Often it’s because of the way we start our customer experience management efforts. It’s tempting to start with VoC. But it’s better to start with a change management plan. This plan should be about who needs to do what, when, why, and how, regarding the overall objectives: business process and customer-centricity improvement. When you start with a change management plan, you can set everyone’s expectations for what they need to do when they receive VoC reports. When you’ve thought through the potential obstacles to follow-through on VoC insights and action plans, you can put things in place to move quickly into the upper levels of VoC maturity. There’s no reason, really, why it must take many years to be strong in the top two levels. It’s mostly a matter of mindset and advance planning.
When we start with VoC rather than an overall CX change management plan, we are usually thinking that we need to get customer input first, in order to know what changes are top priorities. We tend to think that once we get our bearings with VoC collection for a few cycles, then the action will naturally follow. What typically happens with this mindset is that VoC administration takes on a life of its own. VoC managers find themselves on a never-ending treadmill of surveying and reporting, with little bandwidth — and often, very little know-how for driving action that transforms business processes and customer-centricity.
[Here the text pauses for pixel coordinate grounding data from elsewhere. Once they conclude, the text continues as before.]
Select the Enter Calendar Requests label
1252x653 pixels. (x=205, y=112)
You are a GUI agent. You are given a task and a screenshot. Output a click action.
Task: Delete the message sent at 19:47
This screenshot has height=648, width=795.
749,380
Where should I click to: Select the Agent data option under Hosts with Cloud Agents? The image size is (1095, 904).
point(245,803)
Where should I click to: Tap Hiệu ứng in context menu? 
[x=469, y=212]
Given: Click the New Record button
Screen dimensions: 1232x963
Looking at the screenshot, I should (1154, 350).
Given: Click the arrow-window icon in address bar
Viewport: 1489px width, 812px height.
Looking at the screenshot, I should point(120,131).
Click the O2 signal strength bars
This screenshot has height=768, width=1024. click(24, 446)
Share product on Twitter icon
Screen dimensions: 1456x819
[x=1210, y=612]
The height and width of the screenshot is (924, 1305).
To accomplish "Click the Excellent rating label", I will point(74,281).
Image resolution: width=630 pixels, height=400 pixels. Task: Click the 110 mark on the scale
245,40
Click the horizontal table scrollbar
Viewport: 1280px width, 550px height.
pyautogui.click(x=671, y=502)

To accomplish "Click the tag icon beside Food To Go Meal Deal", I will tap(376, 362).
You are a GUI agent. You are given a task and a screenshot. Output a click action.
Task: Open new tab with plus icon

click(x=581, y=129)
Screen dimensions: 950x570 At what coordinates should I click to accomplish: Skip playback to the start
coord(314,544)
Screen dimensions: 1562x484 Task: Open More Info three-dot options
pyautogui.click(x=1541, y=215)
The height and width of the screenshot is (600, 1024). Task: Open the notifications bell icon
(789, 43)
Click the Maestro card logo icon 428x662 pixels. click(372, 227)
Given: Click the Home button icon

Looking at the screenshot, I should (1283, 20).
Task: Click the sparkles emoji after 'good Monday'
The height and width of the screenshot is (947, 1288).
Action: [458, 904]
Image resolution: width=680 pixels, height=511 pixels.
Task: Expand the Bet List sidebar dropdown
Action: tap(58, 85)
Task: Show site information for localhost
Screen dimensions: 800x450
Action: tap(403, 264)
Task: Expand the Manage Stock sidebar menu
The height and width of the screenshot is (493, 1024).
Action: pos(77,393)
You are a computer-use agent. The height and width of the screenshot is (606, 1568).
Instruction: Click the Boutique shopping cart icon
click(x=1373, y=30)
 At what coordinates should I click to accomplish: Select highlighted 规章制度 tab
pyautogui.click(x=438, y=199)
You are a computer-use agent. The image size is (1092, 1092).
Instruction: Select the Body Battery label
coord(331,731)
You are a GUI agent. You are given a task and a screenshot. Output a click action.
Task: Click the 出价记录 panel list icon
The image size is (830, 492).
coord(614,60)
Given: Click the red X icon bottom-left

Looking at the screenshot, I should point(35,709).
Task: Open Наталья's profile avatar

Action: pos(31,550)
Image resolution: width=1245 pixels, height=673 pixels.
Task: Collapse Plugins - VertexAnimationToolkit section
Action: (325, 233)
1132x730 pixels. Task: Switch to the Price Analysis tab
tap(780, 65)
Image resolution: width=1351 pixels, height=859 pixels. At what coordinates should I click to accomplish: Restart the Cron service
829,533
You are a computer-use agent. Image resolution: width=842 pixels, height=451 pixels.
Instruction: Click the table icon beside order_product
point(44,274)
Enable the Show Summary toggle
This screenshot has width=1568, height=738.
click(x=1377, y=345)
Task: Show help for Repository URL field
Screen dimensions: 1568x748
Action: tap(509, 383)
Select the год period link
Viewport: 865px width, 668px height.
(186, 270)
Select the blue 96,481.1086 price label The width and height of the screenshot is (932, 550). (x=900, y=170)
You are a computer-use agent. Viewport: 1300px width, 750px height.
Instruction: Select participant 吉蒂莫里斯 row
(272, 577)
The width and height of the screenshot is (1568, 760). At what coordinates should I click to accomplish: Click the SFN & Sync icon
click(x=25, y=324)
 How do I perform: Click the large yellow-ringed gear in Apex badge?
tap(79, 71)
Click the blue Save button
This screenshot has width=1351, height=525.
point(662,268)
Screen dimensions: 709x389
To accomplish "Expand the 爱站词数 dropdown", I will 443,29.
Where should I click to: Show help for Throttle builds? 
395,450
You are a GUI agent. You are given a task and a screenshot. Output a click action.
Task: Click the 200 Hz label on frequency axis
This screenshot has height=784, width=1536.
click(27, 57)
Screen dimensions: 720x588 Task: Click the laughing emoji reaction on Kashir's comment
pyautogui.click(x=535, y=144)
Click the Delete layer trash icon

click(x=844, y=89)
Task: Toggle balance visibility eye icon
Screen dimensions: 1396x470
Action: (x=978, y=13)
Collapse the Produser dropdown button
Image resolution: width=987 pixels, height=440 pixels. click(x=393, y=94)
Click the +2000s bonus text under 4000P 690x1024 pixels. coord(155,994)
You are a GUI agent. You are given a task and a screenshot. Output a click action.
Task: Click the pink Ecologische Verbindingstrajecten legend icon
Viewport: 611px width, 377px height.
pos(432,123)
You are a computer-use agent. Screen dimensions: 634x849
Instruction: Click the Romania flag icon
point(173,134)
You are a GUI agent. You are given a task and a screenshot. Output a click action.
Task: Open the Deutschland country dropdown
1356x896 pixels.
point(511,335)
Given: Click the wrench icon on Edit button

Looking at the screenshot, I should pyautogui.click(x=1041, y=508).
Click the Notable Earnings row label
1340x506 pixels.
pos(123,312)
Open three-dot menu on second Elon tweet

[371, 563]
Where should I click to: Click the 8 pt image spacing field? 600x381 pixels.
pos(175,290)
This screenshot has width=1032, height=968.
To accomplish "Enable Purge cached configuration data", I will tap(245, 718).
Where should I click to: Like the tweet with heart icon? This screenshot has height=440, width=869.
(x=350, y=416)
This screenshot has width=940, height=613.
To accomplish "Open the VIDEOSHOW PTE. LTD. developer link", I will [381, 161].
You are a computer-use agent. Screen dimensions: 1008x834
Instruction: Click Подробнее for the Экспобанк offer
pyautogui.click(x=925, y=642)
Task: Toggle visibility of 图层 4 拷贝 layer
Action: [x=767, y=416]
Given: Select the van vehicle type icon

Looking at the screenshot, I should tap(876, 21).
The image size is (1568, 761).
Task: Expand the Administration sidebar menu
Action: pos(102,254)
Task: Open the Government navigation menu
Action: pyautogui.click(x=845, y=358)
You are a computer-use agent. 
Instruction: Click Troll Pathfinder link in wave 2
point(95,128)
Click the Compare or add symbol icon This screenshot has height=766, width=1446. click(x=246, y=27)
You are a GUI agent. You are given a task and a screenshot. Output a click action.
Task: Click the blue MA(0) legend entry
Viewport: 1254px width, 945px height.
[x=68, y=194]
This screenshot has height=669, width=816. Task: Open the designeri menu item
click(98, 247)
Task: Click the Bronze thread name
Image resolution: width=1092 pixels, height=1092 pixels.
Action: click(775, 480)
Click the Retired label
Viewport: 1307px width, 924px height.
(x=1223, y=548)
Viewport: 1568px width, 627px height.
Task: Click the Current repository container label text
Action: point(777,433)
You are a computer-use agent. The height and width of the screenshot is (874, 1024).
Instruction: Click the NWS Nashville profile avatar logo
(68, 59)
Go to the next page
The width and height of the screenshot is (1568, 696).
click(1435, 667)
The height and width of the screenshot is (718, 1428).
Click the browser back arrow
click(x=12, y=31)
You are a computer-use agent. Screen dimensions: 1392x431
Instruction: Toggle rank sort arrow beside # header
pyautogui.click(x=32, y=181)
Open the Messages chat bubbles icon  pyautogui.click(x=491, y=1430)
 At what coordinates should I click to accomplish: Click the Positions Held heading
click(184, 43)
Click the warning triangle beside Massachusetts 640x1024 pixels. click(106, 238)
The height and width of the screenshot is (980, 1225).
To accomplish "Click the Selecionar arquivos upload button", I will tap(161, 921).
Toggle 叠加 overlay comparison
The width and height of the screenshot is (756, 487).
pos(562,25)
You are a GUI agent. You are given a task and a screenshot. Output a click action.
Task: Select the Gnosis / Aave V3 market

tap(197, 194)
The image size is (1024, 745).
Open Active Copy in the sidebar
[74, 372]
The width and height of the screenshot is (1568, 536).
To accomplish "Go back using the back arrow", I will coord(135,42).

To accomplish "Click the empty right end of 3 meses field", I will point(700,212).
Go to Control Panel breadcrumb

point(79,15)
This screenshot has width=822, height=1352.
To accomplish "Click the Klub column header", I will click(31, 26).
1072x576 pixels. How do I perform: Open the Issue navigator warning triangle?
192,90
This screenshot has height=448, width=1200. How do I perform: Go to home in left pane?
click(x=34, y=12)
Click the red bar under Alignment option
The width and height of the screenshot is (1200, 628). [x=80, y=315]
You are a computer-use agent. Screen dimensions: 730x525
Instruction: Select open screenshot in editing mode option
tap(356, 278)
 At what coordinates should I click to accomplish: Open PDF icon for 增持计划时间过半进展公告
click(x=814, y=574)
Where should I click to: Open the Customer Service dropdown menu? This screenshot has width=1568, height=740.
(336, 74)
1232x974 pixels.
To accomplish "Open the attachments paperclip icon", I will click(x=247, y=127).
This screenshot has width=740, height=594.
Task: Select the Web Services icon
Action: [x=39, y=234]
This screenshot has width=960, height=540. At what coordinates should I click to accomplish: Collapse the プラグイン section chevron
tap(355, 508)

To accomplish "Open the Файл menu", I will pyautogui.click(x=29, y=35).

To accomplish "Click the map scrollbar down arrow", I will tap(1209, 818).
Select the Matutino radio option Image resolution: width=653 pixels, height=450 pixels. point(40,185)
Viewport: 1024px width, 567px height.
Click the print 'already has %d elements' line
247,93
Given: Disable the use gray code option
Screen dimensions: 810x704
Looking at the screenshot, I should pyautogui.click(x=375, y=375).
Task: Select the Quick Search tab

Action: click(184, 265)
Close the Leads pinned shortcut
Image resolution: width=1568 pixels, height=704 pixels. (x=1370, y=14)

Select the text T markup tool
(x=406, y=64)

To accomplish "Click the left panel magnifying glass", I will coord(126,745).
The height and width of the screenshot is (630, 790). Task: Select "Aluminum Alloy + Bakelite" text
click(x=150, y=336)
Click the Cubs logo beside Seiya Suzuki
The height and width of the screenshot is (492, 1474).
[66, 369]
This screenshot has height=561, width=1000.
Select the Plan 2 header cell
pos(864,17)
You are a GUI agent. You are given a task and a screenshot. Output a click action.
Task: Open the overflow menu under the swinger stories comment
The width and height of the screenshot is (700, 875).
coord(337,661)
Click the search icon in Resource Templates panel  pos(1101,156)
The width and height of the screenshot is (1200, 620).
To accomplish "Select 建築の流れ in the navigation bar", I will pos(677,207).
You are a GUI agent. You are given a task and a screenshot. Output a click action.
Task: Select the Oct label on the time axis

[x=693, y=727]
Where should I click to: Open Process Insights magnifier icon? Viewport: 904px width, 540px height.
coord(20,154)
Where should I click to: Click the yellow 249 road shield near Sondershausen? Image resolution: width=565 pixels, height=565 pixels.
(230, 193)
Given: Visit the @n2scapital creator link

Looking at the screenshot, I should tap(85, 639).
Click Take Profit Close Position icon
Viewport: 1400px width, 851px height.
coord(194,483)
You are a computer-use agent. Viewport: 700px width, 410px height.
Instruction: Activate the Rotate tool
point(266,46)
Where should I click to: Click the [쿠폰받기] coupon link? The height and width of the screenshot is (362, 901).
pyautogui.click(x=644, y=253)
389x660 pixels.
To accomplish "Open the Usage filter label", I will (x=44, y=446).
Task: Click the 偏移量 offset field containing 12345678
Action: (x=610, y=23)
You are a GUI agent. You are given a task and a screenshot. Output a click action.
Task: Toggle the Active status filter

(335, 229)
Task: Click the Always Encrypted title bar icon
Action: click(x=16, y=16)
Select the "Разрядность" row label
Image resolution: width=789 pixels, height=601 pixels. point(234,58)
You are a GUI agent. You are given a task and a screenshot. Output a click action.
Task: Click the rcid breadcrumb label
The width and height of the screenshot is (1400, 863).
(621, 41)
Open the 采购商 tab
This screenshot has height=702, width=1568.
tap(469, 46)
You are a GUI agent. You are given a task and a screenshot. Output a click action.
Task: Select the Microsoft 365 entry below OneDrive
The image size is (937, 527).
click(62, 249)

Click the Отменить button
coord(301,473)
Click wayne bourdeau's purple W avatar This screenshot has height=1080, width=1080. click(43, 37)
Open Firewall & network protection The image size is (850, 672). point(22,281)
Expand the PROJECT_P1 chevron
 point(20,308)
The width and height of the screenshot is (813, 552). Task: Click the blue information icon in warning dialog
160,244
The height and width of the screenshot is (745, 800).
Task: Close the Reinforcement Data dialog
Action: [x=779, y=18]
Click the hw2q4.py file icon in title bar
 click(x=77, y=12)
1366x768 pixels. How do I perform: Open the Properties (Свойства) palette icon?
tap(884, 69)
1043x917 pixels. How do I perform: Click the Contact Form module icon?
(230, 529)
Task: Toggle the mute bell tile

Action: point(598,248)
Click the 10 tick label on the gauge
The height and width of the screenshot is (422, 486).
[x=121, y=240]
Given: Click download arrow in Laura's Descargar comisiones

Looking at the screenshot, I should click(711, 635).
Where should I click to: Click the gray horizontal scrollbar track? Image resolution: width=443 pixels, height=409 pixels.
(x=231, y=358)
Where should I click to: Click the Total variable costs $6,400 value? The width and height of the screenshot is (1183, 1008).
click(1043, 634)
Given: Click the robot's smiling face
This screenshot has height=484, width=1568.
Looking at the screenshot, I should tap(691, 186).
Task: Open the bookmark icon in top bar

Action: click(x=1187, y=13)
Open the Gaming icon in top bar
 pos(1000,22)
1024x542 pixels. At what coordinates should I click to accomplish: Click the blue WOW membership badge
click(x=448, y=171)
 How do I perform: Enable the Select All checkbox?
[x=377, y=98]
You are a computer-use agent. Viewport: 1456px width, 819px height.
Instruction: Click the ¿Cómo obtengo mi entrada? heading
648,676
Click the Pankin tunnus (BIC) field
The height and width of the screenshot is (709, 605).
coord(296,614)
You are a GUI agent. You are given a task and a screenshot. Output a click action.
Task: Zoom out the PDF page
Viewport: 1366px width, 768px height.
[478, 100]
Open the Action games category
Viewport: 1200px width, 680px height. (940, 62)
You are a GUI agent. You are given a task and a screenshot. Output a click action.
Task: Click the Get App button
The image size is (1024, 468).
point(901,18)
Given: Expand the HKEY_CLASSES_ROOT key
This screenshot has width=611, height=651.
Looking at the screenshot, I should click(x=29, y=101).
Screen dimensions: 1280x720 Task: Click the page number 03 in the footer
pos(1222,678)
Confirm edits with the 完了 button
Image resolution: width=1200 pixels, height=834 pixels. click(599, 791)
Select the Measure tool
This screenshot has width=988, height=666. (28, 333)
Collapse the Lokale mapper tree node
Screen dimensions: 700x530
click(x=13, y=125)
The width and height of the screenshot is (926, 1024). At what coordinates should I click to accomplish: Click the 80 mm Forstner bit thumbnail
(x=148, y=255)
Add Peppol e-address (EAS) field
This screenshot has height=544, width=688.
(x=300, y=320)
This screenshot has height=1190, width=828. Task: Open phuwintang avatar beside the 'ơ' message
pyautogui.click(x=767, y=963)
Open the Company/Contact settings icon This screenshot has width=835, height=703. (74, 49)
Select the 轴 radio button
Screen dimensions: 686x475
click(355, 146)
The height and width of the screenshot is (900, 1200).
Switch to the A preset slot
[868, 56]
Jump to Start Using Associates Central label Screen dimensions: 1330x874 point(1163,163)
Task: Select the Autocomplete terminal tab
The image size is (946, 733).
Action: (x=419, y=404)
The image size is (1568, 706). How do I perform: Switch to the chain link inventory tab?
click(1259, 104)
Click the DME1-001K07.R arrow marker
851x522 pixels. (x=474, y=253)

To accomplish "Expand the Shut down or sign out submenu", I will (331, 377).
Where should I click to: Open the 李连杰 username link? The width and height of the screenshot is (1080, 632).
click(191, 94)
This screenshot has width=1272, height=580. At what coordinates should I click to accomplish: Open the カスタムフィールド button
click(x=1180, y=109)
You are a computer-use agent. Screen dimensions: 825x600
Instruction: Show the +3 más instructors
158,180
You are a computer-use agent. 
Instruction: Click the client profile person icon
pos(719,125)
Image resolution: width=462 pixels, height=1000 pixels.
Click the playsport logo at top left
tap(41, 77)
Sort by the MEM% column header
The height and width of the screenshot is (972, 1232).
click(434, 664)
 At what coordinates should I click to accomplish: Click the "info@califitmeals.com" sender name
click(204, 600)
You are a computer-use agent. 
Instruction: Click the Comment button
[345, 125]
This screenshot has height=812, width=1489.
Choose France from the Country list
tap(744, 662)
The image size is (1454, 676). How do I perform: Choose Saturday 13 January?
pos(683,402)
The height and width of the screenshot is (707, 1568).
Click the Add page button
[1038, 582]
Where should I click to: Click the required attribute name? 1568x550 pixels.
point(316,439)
When we start with VoC, we get the alphabet soup of listening posts that I mentioned in my last post in this series: “How to Increase Synergy in B2B Voice-of-the-Customer“. Most companies have a variety of surveys, along with customer advisory boards, user groups, and many other types of VoC. When I ask them how all those VoC paint a full picture for General Manager A and General Manager B in their company, it’s rare that anyone has connected those dots. Think of the power that could be tapped into by business units if there were a sequencing of VoC methods to build upon one another, preventing duplication and increasing subsequent collective wisdom about how to align the company with customers’ needs.
When we start with VoC, we tend to be more tactical and less strategic. That’s why the business process improvements and customer-centricity currently driven by VoC may not fully offset the investment we’re making in VoC. In Forrester Research’s 2013 “State of Customer Experience” report, 90% of executives said customer experience is vital to their company’s success, yet 86% said they didn’t expect to see significant value from customer experience management. We need to think bigger, and more strategically.
When you pre-plan who needs to do what, when, why, and how, think big. In addition to closing the loop with customers at a micro level with survey participants, plan how you will close the loop at a macro level, to benefit your whole customer base. In addition to expecting immediate action on dissatisfiers, look for patterns with each VoC effort — and across all your VoC efforts — to create an end-to-end view of customer experience, and to create a single view of each account’s customer experience. In addition to engaging customer-facing staff and channel partners, plan to engage everyone across the company in understanding and proactively managing their ripple effect on customer experience.
Only 61% of B2B managers said that they expect Operations departments to take action of VoC insights. Only 34% said they expect cross-organizational teams to take action. Yet the types of issues getting in the way of ease-of-doing-business are typically operational and cross-organizational. These findings from our research magnify the mis-match between VoC objectives and VoC realities.
Whether you’re starting out in customer experience management or well underway, it’s better to create your big-picture customer experience change management plan now. Don’t delay. In fact, change management is the most essential tool for any customer experience manager. Improving processes and customer-centricity to differentiate your company’s customer experience requires careful, ongoing planning, with big expectations. The only thing standing in the way of customer experience transformation — by linking customer insights to operational data and processes and strategic planning throughout the company — is our mindset.